Dalla vigna al gin: la novità toscana a Vinitaly è firmata Tamburini
17-04-2026 22:12 -
Si è chiusa da pochi giorni a Veronafiere l'edizione 2026 di Vinitaly, uno degli appuntamenti più importanti a livello internazionale per il settore vitivinicolo. Anche quest'anno la Regione Toscana ha confermato la propria presenza da protagonista, introducendo una significativa novità: il debutto di “Casa Toscana”, uno stand istituzionale pensato per raccontare in modo ancora più integrato il legame tra vino, territorio e cultura.
Fin dalla giornata inaugurale, domenica 12 aprile, la presenza del presidente Eugenio Giani e dell'assessore Leonardo Marras ha sottolineato il valore strategico della manifestazione. “Siamo qui – ha ricordato Giani – non per offrire una semplice vetrina, ma per raccontare come il vino in Toscana sia espressione di storia, tradizione e identità”. Un concetto che ben rappresenta anche territori come l'Empolese-Valdelsa, dove la cultura vitivinicola si intreccia profondamente con il paesaggio e la vita delle comunità locali.

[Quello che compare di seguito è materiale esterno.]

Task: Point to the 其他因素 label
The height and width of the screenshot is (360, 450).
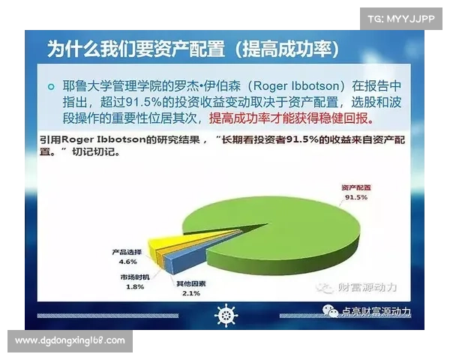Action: (190, 284)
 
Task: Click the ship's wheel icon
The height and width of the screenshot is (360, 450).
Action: (226, 315)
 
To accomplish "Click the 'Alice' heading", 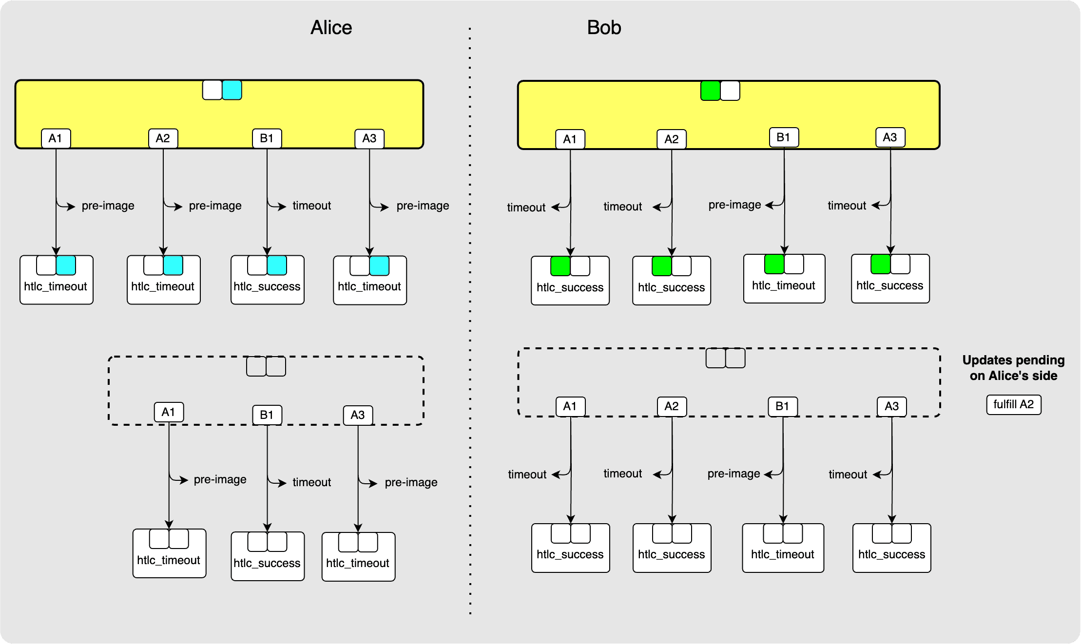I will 331,28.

Proprio l'Empolese-Valdelsa si inserisce in questo quadro come esempio emblematico di “Toscana diffusa”: un'area meno celebrata rispetto ad altre denominazioni più note, ma ricca di autenticità, qualità produttiva e capacità di innovazione. In questo senso, le masterclass di “Vetrina Toscana Vinitaly Experience”, curate dal giornalista Leonardo Romanelli, hanno rappresentato un'occasione importante per valorizzare territori emergenti e produzioni di nicchia, offrendo degustazioni guidate abbinate ai piatti della tradizione.
Accanto alla promozione del vino, la Regione ha rafforzato anche il legame con l'enogastronomia, grazie al progetto Vetrina Toscana. In questo ambito si inserisce il protocollo siglato con l'Accademia della Fiorentina per la valorizzazione della Bistecca alla Fiorentina, simbolo identitario che si affianca al vino come ambasciatore del territorio.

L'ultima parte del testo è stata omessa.